Micmac sur l’appellation Laguiole : la justice met le holà

Pas moins de 172 marques reconnues par l’Inpi, l’Institut national de la propriété intellectuelle, concernent l’appellation Laguiole, du nom du petit village de l’Aveyron célèbre pour le fromage et les couteaux qui portent son nom. Ce mardi 5 mars, la Cour d’appel de Paris en a annulé 8, toutes déposées par un entrepreneur de Saint-Maur-des-Fossés, Gilbert Szasjner, exploitées en licence par un certain nombre de sociétés dont une de Sucy-en-Brie, Polyflame. Explications sur le nouveau rebondissement de cette épopée judiciaire qui dure depuis 25 ans.

Le cas d’école Laguiole, la justice l’a en effet vu arriver dès 1995. A l’époque, l’entrepreneur du Val-de-Marne, en pleine reconversion professionnelle, vient de déposer la marque Laguiole et plusieurs variantes, Laguiole la légende, Laguiole international… dans 16 classes de produits. Y figurent non seulement les couteaux et couverts mais aussi les vêtements, les produits d’imprimerie, les appareils de chauffage, les jouets, les articles pour fumeurs… L’ancien cadre de Péchiney a coché toutes les cases. Une association, Le couteau de Laguiole, a toutefois déjà déposé une marque collective (qui peut être exploitée par toute personne respectant un règlement d’usage établi par le titulaire de l’enregistrement) dans la classe 8, celle qui englobe les couteaux. La commune de Laguiole et l’association attaquent alors en justice une première fois dès 1995, considérant que les marques déposées par l’entrepreneur du 94 sont des contrefaçons. Un premier jugement, en avril 1997, leur donne raison. La société de Gilbert Szajner fait appel et en novembre 1999, la Cour d’appel infirme l’annulation des marques, faisant valoir que le terme Laguiole est devenu générique pour les couteaux disposant du caractéristique manche recourbé orné d’une abeille, les quels sont du reste fabriqués le plus souvent autour de Thiers. En bref, tout le monde a le droit de créer des couteaux et couverts Laguiole.  Le fromage, lui, bénéficie d’une AOC, appellation d’origine contrôlée.
----
Travail demandé:
- 1) Recopiez, dans l'article sur l'appellation Laguiole, le passage qui va de « Micmac sur l’appellation » jusqu'à « depuis 25 ans. » inclus.
- 2) Poursuivez, s'il vous plaît, l'article sur l'appellation Laguiole à partir de sa dernière phrase.

Données sources:
----
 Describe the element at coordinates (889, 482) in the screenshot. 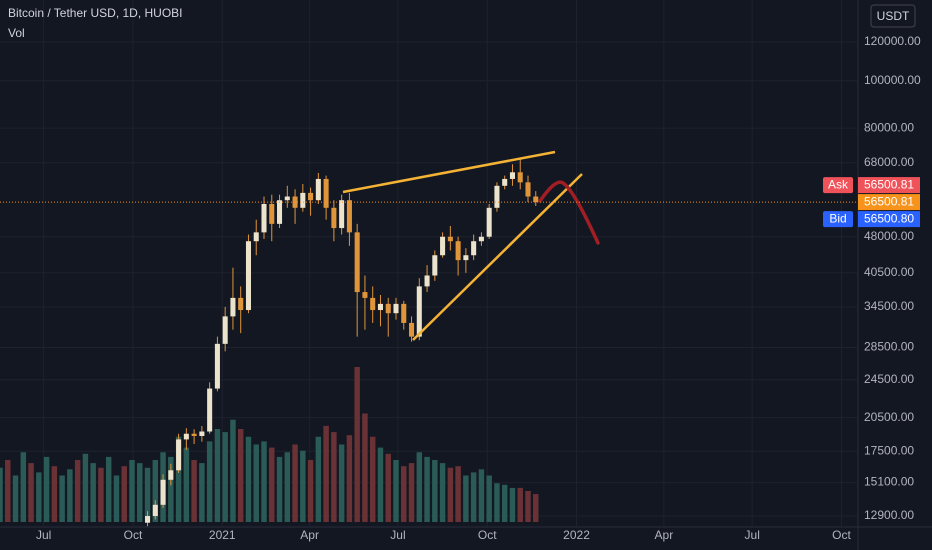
----
Vos réponses écrites:
- 1)
Micmac sur l’appellation Laguiole : la justice met le holà

Pas moins de 172 marques reconnues par l’Inpi, l’Institut national de la propriété intellectuelle, concernent l’appellation Laguiole, du nom du petit village de l’Aveyron célèbre pour le fromage et les couteaux qui portent son nom. Ce mardi 5 mars, la Cour d’appel de Paris en a annulé 8, toutes déposées par un entrepreneur de Saint-Maur-des-Fossés, Gilbert Szasjner, exploitées en licence par un certain nombre de sociétés dont une de Sucy-en-Brie, Polyflame. Explications sur le nouveau rebondissement de cette épopée judiciaire qui dure depuis 25 ans.

- 2)
Dans la bataille, l’entrepreneur a gagné le gros lot, celui d’exploiter la kyrielle d’autres classes de produits auxquelles n’ont pas pensé le village et l’association locale. Les tentatives de ces derniers pour faire annuler les marques déposées en 1993 et 1994 sont vaines, d’autant que la société val-de-marnaise a pris soin de retirer la classe 8, dont le Tribunal a statué qu’elle n’avait pas lieu d’être car le couteau Laguiole est devenu générique. Après diverses procédures, les marques déposées en 1993 et 1994 par l’entrepreneur du 94 sont définitivement validées en 2009, lui permettant de faire fabriquer sous licence toutes sortes de produits, jusqu’aux pantoufles.

Le village fait valoir la dépossession de son nom

Depuis le premier procès toutefois, les dépôts de marques autour de Laguiole se poursuivent et l’entreprise saint-maurienne en dépose à elle seule des dizaines et des dizaines, multipliant les noms dérivés, les slogans, les associations de visuels ou de logos et les classes de produits et services, allant jusqu’à 37 classes sur les 45 que compte la classification de Nice qui sert de référentiel en matière de marques. De quoi susciter une nouvelle procédure en justice de la part de la commune qui dénonce une dépossession de son nom par des entreprises qui vantent le terroir dans leur communication alors que rien n’est produit à Laguiole. C’est cette prolifération de marques tous azimuts que la Cour d’appel de Paris a décidé de stopper dans son arrêt rendu ce mercredi 9 mars, considérant notamment que «si le fait de déposer des marques dans plusieurs classes n’est pas en soi illicite et s’explique notamment par la grande diversité de produits exploités par les licenciés, il n’en est pas de même au cas d’espèce où la multiplicité de ces dépôts, couvrant 37 classes de la classification de Nice, conduit en fait à priver la commune de Laguiole et ses administrés de l’usage de ce nom.»

La Cour d’appel a donc annulé 8 de la trentaine de marques actuellement exploitées par l’entrepreneur et sa famille, refusant l’exploitation de la marque Laguiole dans certaines classes nouvellement déposées ou des slogans comme par exemple «Laguiole innove la tradition.» Au total, la Cour a même annulé 20 marques mais 12 étaient déjà radiées car non reconduites. La famille Szajner et leur entreprise vont aussi devoir payer chacune 50 000 euros à la commune de Laguiole en réparation de son préjudice moral et 20 000 euros en application de l’article 700 du code de procédure civile.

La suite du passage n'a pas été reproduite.